TAMPA — Mary O'Connor, one of two assistant police chiefs and the highest ranking woman at the Tampa Police Department, will retire next month.
O'Connor, 45, said Wednesday she will leave the job May 13 in order to spend more time with her 14-year-old son and 9-year-old daughter. She has spent 22 years with the Tampa police, the last year as assistant chief of operations.
"It was a position that I was thrilled to be asked to do," O'Connor said. "I gave it my all. It's been a very rewarding year, but there has been some sacrifices that I've had to make."
O'Connor said it was always her plan to retire after 20 years in order to focus on raising her family. But her rapid rise through the department hierarchy kept her there longer than she anticipated.
In April 2015, newly named police Chief Eric Ward selected her to be the assistant chief of operations, along with Brian Dugan, who was named the assistant chief of investigations and support.
Mayor Bob Buckhorn considered O'Connor, Dugan and Ward for the department's top job upon the retirement of former Chief Jane Castor.
As assistant chief, O'Connor has overseen patrol operations in each of the department's three police districts. She helped create the Violent Crime Bureau, a group of police who work with federal agencies to combat violent crime, particularly gun violence.
Before becoming assistant chief, O'Connor served seven months as deputy chief. Before that, she was the major in charge of the criminal investigations division, which is now headed by her husband, Maj. Keith O'Connor. She also spent several years as a sergeant and lieutenant in District 2, which covers north Tampa, focusing on economic crimes.

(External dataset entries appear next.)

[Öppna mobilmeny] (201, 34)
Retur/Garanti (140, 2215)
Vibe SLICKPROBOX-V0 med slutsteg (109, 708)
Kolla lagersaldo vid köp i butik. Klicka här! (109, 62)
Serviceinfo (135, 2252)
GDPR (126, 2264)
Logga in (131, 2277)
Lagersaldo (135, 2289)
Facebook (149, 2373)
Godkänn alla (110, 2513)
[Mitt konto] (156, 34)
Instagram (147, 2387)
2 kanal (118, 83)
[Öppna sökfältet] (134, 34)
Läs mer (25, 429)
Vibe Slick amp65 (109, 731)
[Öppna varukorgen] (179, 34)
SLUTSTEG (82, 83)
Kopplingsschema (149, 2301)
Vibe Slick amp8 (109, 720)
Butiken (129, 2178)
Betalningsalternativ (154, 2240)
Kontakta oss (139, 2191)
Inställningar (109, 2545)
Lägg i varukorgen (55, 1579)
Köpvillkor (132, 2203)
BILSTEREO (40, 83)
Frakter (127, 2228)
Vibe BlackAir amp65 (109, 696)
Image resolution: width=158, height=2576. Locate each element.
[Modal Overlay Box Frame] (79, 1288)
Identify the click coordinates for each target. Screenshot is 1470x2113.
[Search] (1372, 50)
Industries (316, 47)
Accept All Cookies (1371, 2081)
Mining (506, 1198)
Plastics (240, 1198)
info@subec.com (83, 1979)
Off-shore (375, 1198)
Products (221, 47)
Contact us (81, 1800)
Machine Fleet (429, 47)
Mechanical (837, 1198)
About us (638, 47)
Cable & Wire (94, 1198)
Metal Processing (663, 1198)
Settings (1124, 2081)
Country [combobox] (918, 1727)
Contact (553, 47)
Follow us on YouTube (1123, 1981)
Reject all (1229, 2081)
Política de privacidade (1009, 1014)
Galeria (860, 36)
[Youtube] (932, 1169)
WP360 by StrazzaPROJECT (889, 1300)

O'Connor started at the Tampa Police Department in 1994, after about two years with the Madeira Beach Police Department. She holds a bachelor's degree in criminology from the University of South Florida and a master's from St. Leo University.
Asked if she will continue to work elsewhere, O'Connor said she is not sure. She plans to take the summer off before making any professional decisions.
"I imagine doors will open up down the road," she said.